Les employés de l’administration publique n’auront plus à payer que 50 % de leurs primes d’assurance santé. L’autre moitié sera à la charge de leurs employeurs. C’est là un des points clés du projet d’ordonnance élaboré par le ministère de la Transformation et de la Fonction publique. Une initiative prévue entrer en vigueur en 2024, saluée par les syndicats en dépit de quelques imprécisions.

Réduire l'inégalité entre les employeurs publics et privés

À la différence des salariés du secteur privé, les employés de l'administration publique supportent la plupart du temps la totalité du coût de leur complémentaire santé. Dans le contexte de la crise pandémique, l'exécutif désire réparer cette inégalité.
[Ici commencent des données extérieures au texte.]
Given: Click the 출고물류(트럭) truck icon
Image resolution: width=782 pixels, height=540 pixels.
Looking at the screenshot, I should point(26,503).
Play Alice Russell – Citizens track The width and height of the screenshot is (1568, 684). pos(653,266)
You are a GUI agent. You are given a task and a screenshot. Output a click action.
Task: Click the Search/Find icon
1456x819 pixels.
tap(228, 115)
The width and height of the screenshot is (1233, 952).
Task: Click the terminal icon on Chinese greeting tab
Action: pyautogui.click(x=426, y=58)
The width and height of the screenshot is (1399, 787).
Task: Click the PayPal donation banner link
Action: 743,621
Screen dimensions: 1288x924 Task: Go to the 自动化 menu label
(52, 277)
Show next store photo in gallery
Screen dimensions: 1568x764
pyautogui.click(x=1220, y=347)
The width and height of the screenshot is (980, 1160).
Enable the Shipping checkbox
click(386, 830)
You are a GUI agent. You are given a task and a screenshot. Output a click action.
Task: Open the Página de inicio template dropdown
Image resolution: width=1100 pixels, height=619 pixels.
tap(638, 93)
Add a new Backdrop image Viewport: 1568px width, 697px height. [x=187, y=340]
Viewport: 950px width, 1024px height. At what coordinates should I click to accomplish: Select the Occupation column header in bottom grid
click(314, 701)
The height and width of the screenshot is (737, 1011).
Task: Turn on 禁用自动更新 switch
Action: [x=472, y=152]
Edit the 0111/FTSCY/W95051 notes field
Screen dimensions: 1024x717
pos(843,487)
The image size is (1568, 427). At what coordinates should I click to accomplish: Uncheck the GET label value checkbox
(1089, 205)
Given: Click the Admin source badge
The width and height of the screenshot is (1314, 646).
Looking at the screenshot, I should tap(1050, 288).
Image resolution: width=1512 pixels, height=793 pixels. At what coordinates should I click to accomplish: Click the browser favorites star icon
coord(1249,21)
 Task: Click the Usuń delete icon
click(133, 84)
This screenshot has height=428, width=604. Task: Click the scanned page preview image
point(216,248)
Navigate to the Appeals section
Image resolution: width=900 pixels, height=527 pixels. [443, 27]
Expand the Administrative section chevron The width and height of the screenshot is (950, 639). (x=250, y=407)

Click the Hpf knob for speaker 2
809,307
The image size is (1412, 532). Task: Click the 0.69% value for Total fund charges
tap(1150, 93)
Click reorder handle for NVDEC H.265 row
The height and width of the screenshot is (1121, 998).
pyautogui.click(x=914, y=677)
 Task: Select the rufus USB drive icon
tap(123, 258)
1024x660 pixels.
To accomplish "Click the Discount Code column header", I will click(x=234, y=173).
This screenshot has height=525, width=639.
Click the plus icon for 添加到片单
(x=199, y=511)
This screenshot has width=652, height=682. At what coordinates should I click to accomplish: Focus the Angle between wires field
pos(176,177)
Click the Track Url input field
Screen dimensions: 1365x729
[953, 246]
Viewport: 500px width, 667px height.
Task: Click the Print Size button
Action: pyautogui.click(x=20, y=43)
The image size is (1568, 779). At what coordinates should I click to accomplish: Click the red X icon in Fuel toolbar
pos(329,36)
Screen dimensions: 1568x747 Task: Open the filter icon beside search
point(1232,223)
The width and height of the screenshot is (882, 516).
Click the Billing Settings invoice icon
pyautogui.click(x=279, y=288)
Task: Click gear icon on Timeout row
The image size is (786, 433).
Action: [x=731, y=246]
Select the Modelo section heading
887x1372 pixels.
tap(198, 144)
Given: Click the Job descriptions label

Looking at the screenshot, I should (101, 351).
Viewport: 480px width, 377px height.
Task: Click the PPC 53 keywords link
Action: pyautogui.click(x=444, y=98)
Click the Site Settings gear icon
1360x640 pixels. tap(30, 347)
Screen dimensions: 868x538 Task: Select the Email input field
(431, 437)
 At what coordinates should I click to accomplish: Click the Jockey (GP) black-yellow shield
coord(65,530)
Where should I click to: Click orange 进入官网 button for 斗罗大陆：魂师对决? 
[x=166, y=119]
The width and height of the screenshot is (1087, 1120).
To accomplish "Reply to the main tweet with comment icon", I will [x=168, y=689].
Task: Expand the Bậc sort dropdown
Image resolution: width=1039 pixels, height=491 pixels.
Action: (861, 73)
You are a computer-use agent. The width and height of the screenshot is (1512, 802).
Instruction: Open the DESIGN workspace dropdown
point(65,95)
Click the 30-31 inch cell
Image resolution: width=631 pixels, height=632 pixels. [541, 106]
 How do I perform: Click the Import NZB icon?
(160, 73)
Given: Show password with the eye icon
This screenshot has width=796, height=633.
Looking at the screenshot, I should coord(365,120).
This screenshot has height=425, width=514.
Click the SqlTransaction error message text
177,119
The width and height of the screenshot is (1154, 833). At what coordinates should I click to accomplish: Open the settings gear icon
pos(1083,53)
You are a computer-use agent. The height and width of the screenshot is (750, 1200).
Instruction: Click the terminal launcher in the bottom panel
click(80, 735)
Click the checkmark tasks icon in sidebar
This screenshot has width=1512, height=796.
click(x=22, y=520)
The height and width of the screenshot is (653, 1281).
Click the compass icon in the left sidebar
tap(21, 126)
Le projet de réforme se veut même plus ambitieux. Des négociations collectives sont envisagées pour instaurer des contrats collectifs à adhésion obligatoire. Ce qui permettra de placer les employeurs publics et privés sous le même régime fiscal et social.

Selon les statistiques, 5,6 millions d'employés de l'administration publique sont concernés par cette mesure. Ainsi, ces derniers ne payeront plus que la moitié du montant de leurs cotisations. L'autre moitié sera financée par l'entité qui les emploie.


La réforme sera conduite en deux étapes, avec l'entrée en vigueur d'un palier de 25 % en 2022. En revanche, le calendrier n'est pas le même pour tous. Les agents hospitaliers et territoriaux devront attendre 2026 pour bénéficier de cette nouvelle disposition.

Des échéances trop lointaines

Les textes concernant cette proposition de réforme seront présentés aux syndicats salariés et organismes publics en janvier, et passeront en Conseil des ministres avant le mois de mars.

Annoncée par la ministre de la Transformation et de la Fonction publique, l'initiative a été saluée par les syndicats de fonctionnaires. Les représentants syndicaux regrettent toutefois l'échéance de la mise en application, jugée trop lointaine, surtout pour les agents hospitaliers et territoriaux.

La plupart estiment que

L'État doit être en mesure de prendre des engagements pour que la réforme soit effective pour tous les agents de la fonction publique d'ici 2024.

Outre les insatisfactions sur le calendrier et les échéances, plusieurs questions restent encore sans réponses. Les syndicalistes s'interrogent sur le panier de soins concerné et le montant de participation des agents. Tous attendent de voir le texte du décret et la feuille de route pour exprimer leurs opinions.